* _ABOUT THIS EXERCISE_
After locating the line containing "Instruction: Click the" in the entries below, please write out that line and the rest through the end exactly. Omit pictures.

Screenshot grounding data
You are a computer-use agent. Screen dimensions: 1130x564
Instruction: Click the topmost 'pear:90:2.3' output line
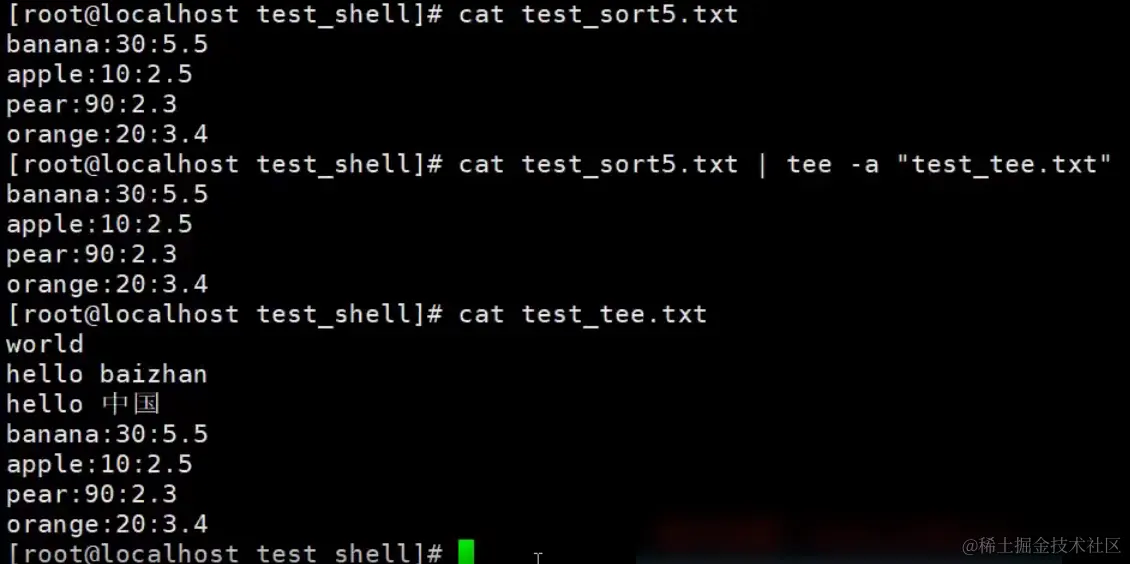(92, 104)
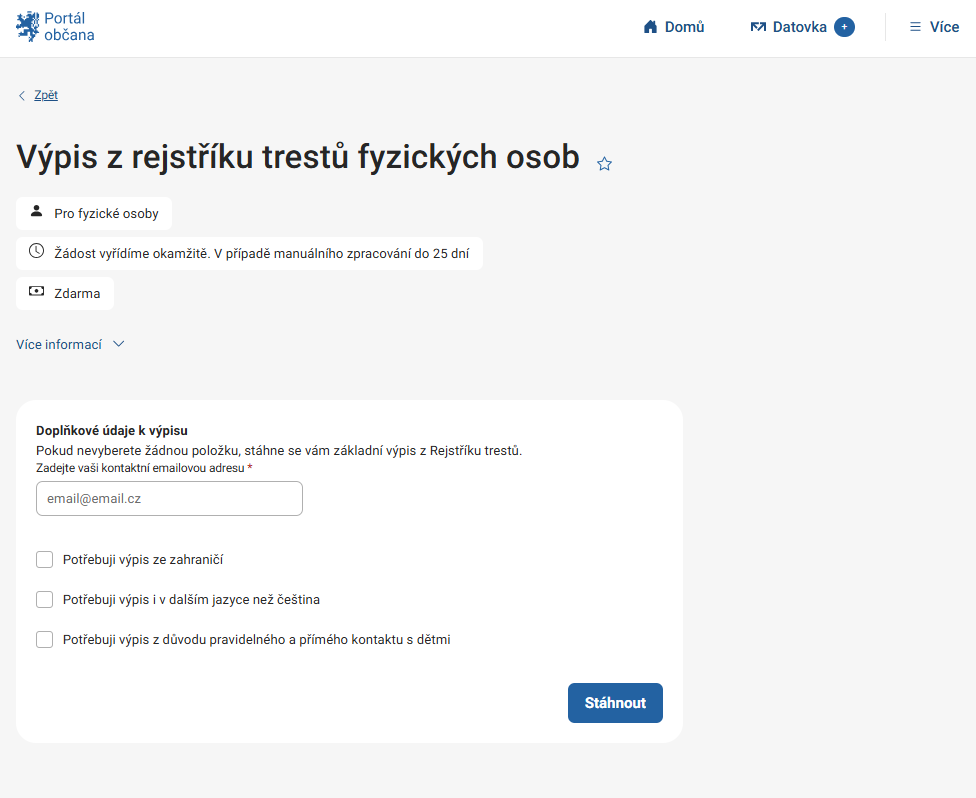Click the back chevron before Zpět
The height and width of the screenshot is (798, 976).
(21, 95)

* _SOLUTION FOR THIS EXERCISE_
Instruction: Click the topmost 'pear:90:2.3' output line
(92, 104)
Click the back chevron before Zpět
The height and width of the screenshot is (798, 976).
(21, 95)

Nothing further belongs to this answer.